Retype, word for word, each line between the lines holding "This screenshot has height=879, width=1372." and "Screen dimensions: 1534x784", inclusive, and leave the rest of the data alone.

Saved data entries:
>>>>>

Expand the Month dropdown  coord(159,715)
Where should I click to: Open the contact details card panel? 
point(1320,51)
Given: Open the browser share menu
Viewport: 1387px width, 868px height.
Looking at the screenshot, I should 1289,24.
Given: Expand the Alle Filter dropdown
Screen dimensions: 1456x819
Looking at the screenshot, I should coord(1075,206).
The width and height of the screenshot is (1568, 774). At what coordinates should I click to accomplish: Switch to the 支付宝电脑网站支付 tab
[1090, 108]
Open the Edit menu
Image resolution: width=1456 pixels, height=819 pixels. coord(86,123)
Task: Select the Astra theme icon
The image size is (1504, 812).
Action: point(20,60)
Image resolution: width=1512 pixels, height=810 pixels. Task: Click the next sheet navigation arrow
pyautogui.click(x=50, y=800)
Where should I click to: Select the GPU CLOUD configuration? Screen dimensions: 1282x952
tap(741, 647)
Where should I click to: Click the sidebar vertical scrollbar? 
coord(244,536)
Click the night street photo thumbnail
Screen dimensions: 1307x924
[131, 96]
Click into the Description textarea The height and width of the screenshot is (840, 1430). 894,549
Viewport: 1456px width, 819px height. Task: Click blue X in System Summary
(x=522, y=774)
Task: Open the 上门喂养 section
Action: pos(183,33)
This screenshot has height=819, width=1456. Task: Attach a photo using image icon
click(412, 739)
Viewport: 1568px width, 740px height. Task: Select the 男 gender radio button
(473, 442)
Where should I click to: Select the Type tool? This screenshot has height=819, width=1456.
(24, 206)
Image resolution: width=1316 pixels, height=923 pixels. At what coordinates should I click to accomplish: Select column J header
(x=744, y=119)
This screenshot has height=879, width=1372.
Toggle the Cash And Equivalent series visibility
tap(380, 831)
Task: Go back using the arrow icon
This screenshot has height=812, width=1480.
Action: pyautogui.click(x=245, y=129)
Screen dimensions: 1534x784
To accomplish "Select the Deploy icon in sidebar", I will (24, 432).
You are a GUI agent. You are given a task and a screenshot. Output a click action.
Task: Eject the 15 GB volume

<<<<<

Answer space:
This screenshot has height=879, width=1372.
Toggle the Cash And Equivalent series visibility
tap(380, 831)
Task: Go back using the arrow icon
This screenshot has height=812, width=1480.
Action: pyautogui.click(x=245, y=129)
Screen dimensions: 1534x784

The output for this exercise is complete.